→ **Work required**
Copy the rows below word for word, everything from the start of the rows down to the line containing "click(x=328, y=176)", including that line.

— start Dataset excerpts —

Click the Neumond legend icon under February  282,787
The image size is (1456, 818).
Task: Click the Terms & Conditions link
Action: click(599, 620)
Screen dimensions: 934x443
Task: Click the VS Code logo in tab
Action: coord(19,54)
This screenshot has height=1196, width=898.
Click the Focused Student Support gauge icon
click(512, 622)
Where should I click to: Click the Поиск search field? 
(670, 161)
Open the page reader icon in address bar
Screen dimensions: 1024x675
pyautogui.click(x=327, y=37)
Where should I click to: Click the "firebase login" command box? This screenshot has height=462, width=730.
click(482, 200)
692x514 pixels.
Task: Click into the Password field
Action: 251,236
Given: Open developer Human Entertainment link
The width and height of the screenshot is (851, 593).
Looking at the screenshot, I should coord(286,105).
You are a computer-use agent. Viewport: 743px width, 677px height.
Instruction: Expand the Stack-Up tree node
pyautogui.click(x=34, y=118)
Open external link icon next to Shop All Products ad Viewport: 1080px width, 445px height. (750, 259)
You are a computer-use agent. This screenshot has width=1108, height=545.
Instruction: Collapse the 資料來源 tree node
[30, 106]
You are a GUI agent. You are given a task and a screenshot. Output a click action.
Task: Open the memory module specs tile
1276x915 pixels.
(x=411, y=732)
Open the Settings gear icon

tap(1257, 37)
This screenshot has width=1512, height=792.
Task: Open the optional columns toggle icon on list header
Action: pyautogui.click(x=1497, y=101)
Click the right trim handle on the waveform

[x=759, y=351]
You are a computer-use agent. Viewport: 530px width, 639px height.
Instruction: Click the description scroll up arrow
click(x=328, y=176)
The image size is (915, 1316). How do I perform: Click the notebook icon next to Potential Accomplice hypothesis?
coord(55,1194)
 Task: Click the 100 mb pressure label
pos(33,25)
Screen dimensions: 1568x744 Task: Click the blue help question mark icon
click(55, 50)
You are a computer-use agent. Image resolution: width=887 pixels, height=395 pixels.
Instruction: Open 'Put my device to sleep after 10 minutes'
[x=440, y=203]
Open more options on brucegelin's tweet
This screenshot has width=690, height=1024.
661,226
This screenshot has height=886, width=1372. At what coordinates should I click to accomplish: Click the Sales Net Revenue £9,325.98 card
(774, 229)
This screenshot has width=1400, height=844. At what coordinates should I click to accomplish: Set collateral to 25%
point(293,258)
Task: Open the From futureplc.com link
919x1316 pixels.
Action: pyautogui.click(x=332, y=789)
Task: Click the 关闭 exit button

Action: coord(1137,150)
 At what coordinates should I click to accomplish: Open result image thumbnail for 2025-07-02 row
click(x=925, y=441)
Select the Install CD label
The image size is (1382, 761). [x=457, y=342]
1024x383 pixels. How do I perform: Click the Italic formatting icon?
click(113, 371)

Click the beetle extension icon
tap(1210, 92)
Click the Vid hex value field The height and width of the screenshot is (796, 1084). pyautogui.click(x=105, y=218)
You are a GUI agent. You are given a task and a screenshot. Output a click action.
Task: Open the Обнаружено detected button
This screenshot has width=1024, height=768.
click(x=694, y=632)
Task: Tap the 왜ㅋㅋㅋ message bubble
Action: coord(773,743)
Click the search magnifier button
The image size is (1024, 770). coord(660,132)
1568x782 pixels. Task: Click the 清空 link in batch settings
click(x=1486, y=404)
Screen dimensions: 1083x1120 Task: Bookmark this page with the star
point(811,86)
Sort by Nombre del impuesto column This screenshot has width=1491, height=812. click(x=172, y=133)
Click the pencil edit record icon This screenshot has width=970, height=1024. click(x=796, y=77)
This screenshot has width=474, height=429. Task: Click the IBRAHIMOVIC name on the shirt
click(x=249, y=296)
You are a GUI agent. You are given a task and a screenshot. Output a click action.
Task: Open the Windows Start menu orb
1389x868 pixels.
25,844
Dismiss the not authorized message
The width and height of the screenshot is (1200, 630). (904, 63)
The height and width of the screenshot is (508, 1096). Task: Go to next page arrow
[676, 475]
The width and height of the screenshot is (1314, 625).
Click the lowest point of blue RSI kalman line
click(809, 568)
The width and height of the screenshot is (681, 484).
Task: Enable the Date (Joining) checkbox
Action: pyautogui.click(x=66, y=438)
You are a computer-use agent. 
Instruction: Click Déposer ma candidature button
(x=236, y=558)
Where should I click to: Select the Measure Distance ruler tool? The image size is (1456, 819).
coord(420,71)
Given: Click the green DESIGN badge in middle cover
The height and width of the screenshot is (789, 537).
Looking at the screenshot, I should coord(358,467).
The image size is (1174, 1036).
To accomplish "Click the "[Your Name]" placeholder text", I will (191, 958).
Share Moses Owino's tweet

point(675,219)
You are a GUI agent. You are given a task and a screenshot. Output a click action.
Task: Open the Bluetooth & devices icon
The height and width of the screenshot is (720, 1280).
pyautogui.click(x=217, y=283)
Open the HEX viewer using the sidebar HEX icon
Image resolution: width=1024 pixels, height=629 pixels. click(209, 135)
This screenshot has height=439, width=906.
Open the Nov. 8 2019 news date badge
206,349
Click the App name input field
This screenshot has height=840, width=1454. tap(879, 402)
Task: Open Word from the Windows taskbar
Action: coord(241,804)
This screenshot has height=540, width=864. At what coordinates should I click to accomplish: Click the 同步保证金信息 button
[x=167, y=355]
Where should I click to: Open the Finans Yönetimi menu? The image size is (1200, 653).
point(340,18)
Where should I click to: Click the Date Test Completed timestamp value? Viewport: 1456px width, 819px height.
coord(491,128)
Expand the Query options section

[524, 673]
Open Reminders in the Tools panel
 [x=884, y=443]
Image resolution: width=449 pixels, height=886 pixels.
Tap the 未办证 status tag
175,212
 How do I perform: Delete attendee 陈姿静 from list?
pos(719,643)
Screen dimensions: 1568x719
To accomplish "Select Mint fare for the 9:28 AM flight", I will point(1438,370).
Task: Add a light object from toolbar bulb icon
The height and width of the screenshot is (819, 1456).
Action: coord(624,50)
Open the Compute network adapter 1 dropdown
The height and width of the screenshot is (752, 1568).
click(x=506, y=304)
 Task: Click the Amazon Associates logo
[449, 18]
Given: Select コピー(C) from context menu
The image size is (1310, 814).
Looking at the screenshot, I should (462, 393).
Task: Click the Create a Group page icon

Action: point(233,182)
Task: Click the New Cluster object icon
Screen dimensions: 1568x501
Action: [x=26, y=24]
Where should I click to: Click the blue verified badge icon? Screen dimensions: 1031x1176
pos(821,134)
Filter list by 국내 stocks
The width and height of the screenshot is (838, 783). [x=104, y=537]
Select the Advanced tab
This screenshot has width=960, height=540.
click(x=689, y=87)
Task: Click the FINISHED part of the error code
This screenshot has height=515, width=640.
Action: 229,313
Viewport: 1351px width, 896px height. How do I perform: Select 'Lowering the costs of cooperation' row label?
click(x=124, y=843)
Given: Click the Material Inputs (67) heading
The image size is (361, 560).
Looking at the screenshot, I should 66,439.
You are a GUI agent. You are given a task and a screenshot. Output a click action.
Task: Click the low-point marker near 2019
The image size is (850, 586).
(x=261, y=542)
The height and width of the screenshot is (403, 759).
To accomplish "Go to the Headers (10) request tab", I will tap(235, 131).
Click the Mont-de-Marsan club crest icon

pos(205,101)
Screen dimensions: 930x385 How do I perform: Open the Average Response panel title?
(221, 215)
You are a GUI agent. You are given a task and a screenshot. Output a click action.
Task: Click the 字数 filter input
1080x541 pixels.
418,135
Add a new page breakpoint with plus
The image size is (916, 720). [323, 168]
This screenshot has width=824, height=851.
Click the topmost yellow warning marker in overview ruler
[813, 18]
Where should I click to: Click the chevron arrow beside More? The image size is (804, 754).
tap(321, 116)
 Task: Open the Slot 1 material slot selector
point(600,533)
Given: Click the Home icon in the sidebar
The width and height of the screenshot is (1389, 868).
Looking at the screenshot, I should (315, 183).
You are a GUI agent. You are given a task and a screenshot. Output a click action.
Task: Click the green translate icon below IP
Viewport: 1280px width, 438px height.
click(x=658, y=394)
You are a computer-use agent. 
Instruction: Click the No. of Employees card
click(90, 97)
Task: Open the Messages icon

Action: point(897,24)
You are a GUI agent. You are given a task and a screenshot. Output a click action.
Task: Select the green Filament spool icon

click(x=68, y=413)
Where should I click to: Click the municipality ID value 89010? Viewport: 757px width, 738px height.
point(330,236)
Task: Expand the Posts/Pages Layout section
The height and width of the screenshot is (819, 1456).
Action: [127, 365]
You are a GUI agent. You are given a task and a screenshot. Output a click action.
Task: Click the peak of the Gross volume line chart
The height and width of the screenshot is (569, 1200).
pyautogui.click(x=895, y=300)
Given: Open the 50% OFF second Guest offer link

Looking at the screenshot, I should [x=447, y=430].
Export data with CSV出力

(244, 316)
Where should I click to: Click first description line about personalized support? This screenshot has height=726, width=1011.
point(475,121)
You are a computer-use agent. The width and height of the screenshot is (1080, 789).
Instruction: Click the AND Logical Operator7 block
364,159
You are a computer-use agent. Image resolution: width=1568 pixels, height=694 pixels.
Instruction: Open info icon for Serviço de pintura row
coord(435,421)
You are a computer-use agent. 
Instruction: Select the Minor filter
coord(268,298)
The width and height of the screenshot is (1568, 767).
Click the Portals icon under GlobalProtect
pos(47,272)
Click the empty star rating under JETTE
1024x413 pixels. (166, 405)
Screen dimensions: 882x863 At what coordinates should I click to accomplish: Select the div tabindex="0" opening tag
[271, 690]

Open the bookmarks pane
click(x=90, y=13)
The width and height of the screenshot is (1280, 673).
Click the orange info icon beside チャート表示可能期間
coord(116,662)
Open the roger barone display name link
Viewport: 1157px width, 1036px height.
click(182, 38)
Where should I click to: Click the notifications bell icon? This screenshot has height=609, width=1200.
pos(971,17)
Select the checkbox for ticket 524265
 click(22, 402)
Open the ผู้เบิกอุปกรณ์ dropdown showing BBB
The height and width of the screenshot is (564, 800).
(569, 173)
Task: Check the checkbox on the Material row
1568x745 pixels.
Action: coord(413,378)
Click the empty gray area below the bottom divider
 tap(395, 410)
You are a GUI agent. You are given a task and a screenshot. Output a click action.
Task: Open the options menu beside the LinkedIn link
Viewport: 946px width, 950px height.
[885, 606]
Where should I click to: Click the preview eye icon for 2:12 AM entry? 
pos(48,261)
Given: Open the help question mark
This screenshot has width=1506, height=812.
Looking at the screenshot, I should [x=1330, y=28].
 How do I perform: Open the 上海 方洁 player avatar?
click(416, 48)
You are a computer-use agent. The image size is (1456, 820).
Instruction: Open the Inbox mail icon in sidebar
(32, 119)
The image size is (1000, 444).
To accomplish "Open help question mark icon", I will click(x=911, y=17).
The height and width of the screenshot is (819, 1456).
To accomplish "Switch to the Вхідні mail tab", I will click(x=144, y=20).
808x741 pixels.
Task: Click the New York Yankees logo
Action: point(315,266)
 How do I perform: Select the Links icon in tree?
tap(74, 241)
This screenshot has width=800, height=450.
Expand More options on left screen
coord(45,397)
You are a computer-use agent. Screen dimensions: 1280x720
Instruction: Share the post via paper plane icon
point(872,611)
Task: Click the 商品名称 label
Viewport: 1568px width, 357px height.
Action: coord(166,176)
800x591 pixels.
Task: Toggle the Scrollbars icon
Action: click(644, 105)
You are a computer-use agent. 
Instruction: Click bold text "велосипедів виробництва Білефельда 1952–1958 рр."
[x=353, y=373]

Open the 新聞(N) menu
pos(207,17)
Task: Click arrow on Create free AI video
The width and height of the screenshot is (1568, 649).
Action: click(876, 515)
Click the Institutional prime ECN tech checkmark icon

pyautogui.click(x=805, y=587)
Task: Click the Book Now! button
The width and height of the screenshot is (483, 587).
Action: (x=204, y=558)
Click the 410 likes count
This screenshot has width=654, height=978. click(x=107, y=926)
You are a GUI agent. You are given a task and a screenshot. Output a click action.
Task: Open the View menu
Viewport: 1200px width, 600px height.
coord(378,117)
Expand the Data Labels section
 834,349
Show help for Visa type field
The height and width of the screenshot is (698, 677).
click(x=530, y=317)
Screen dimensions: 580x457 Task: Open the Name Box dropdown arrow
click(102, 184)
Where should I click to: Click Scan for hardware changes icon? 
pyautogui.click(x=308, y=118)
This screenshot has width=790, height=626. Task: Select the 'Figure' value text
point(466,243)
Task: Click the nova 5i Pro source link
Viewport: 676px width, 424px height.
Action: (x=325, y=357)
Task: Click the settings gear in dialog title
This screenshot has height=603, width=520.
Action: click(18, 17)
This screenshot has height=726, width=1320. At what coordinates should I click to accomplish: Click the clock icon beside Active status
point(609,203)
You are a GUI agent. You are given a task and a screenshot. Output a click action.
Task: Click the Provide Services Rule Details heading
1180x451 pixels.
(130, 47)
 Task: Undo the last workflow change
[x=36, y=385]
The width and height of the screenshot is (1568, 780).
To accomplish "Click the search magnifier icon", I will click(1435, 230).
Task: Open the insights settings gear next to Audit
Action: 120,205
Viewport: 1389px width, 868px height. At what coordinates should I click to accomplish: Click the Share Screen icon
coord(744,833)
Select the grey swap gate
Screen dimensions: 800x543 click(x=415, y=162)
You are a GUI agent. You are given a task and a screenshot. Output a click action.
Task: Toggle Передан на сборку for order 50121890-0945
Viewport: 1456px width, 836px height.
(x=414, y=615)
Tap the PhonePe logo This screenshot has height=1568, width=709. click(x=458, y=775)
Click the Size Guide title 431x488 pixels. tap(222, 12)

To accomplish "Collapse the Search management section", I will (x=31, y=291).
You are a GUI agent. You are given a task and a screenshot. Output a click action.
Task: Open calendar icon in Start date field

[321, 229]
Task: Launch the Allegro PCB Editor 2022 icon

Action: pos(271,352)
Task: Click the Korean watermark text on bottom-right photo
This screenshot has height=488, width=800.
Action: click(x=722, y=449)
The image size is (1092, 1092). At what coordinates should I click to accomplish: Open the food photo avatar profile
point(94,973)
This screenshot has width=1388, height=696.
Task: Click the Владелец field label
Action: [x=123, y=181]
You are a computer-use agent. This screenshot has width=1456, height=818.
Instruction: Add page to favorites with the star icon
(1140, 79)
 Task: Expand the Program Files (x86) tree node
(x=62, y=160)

— end Dataset excerpts —

→ **Result of this exercise**
Click the Neumond legend icon under February  282,787
The image size is (1456, 818).
Task: Click the Terms & Conditions link
Action: click(599, 620)
Screen dimensions: 934x443
Task: Click the VS Code logo in tab
Action: coord(19,54)
This screenshot has height=1196, width=898.
Click the Focused Student Support gauge icon
click(512, 622)
Where should I click to: Click the Поиск search field? 
(670, 161)
Open the page reader icon in address bar
Screen dimensions: 1024x675
pyautogui.click(x=327, y=37)
Where should I click to: Click the "firebase login" command box? This screenshot has height=462, width=730.
click(482, 200)
692x514 pixels.
Task: Click into the Password field
Action: 251,236
Given: Open developer Human Entertainment link
The width and height of the screenshot is (851, 593).
Looking at the screenshot, I should coord(286,105).
You are a computer-use agent. Viewport: 743px width, 677px height.
Instruction: Expand the Stack-Up tree node
pyautogui.click(x=34, y=118)
Open external link icon next to Shop All Products ad Viewport: 1080px width, 445px height. (750, 259)
You are a computer-use agent. This screenshot has width=1108, height=545.
Instruction: Collapse the 資料來源 tree node
[30, 106]
You are a GUI agent. You are given a task and a screenshot. Output a click action.
Task: Open the memory module specs tile
1276x915 pixels.
(x=411, y=732)
Open the Settings gear icon

tap(1257, 37)
This screenshot has width=1512, height=792.
Task: Open the optional columns toggle icon on list header
Action: pyautogui.click(x=1497, y=101)
Click the right trim handle on the waveform

[x=759, y=351]
You are a computer-use agent. Viewport: 530px width, 639px height.
Instruction: Click the description scroll up arrow
click(x=328, y=176)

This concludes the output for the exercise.